Which vouchers truly drove sales, scored per category
A voucher analyzer for a small Southeast Asian online seller, the kind that runs monthly store vouchers on top of the 11.11 and 12.12 mega-campaigns. It answers the question raw campaign sales cannot: of everything that sold during a promotion, how much would have sold anyway?
Every campaign spikes sales, so every voucher looks like a winner. But part of each discount lands on buyers who were going to purchase regardless. That part is subsidy, not lift, and a sales report cannot see it. Separating the two is the entire job.

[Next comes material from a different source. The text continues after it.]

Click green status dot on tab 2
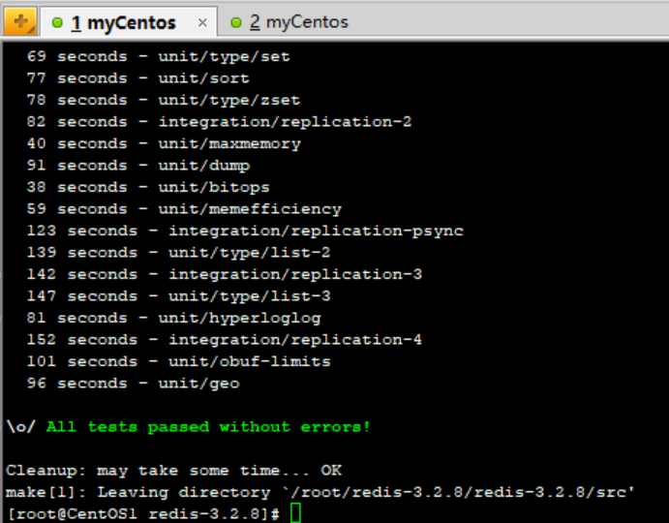This screenshot has width=669, height=523. click(236, 21)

The engine estimates incrementality blind to the answer. It learns each category's ordinary order rate from non-campaign days, then treats the excess during campaigns as voucher-driven, a baseline-counterfactual in the difference-in-differences spirit. On a simulated book of 2,678 redemptions across 7 voucher types, the estimate recovers a 45% incremental share against a true 46%. The naive read, counting every redemption as new, would have claimed 100%.
From there each voucher is costed out and ranked:
The recovery check is the part that matters. An estimate of something unobservable is only worth trusting if it can be shown to land on a known answer, so the true was_incremental flag is withheld from everything the tool can query and used only to grade the estimate. The gap between the 46% truth and the 100% naive read is exactly why one flat voucher rule quietly leaks margin.
The output is a per-category plan: which mechanic, how deep, and what to stop. The questions run as fixed, read-only SQL in the browser, so the demo is free to host and has no key to leak.